Why Some Women Have Hairy Nipples And What It Means

Hair in the chest area, especially around the nipples, is something that we tend to associate with men, but women can get hair there, too. In fact, hair around the nipples is not uncommon in women. Why do some women have hairy nipples? Is it a sign that there is something wrong? 

Nipple hair is actually totally normal, and it's not something that you typically need to worry about. It's completely useless, of course, but a long, long time ago our hairy-nippled ancestresses may have benefited from it. "Once upon a time, they may have conferred some evolutionary advantage to perform tasks such as to lubricate the skin surface and secrete pheromones," Dr. Marc Everett told Cosmopolitan.

Nipple hairs are more likely to grow around the areola (the skin around your nipple) than on the nipple itself. This is because your areolas have glands called Montgomery glands that secrete a material that keeps the skin around your nipples moist, which keeps them healthy for breastfeeding. These Mongtomery glands sometimes produce hair. 
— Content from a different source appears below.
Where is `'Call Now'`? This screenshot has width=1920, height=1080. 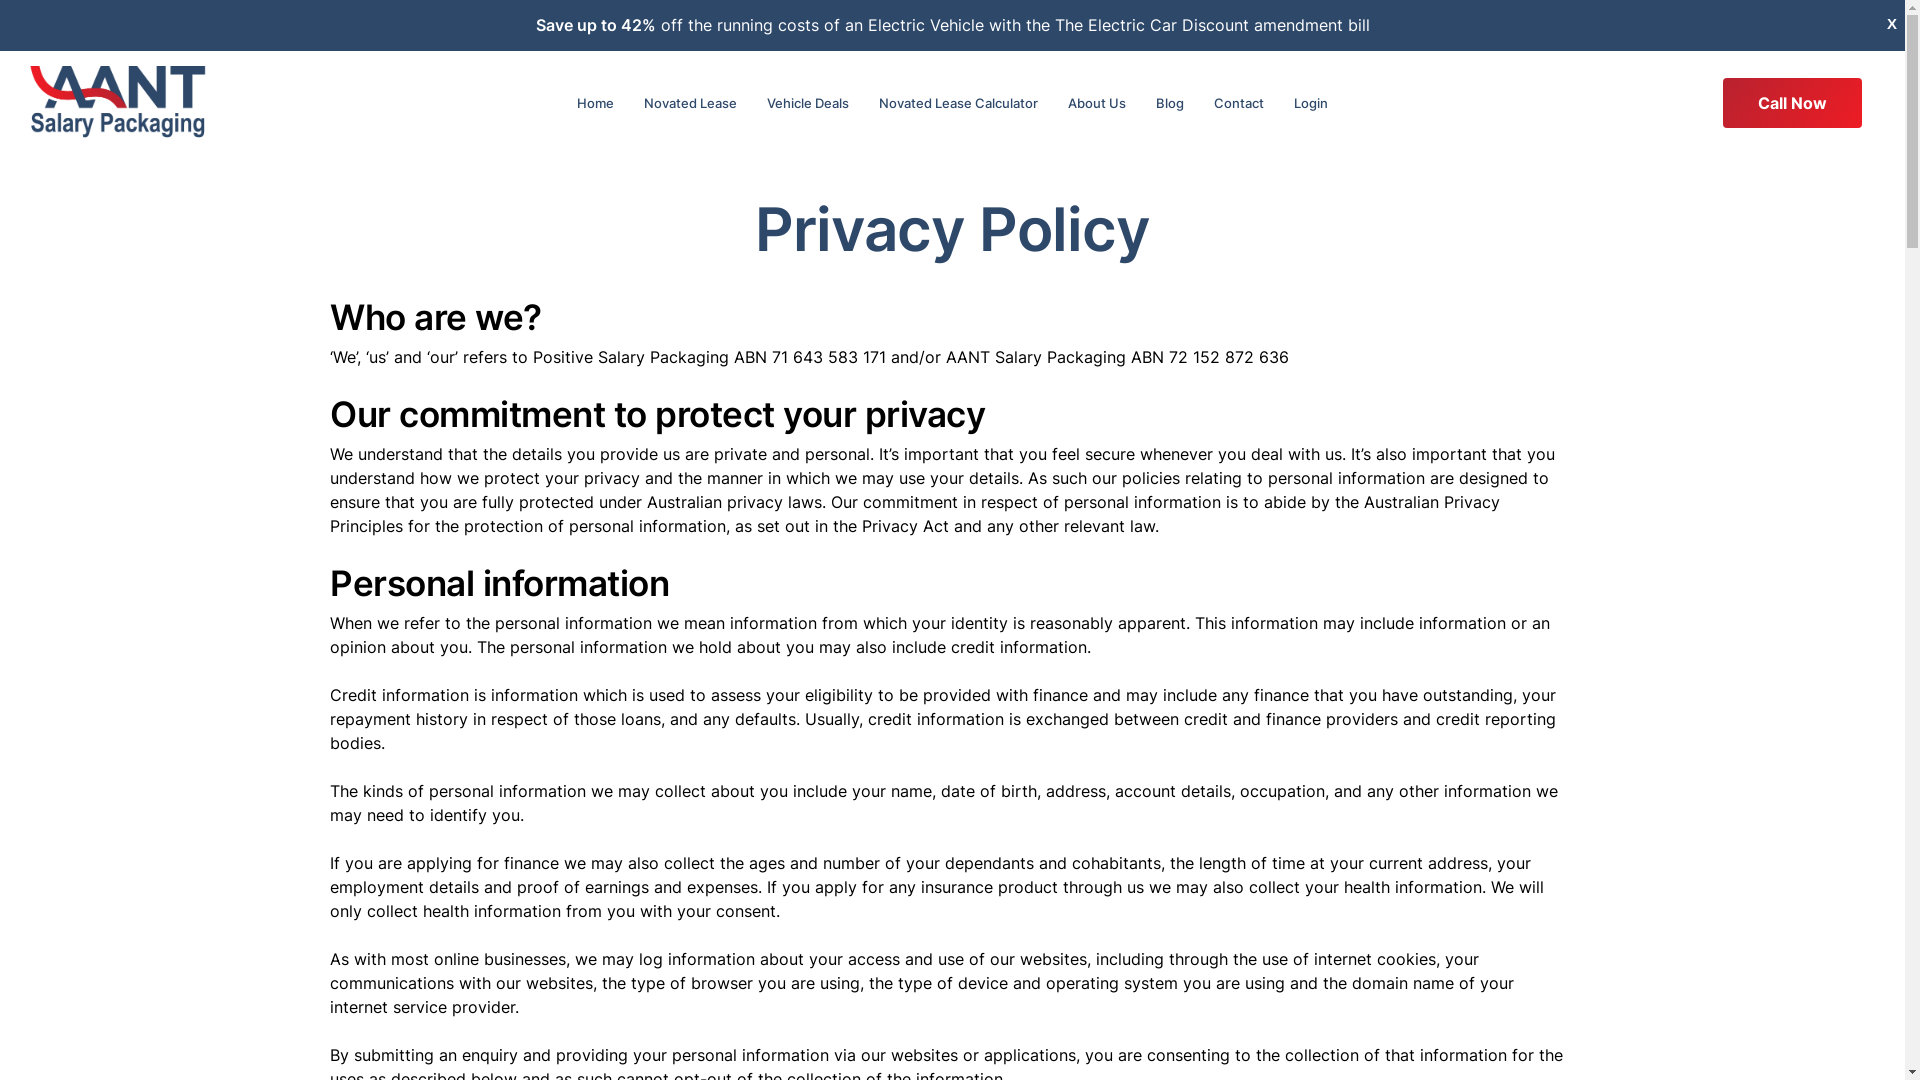
'Call Now' is located at coordinates (1792, 103).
While hairy nipples are common and aren't a cause for medical concern, you might want to visit your doctor if you see a sudden increase in the amount of hair around your nipples, or if you see hair also starting to grow in other typically "masculine" places such as your upper lip or chin. This hair growth could be a sign of polycystic ovarian syndrome. 

In all likelihood, though, your nipple hair is just, well, hair, and you shouldn't give it a second thought. If it makes you uncomfortable, you can always remove it. Everett recommends cutting your nipple hair with scissors, waxing, or using tweezers. Whatever you do, though, never ever shave hairy nipples as this could "lead to skin infections, infections of the follicle, and inadvertent injury to the irregularly bumpy skin of the areola."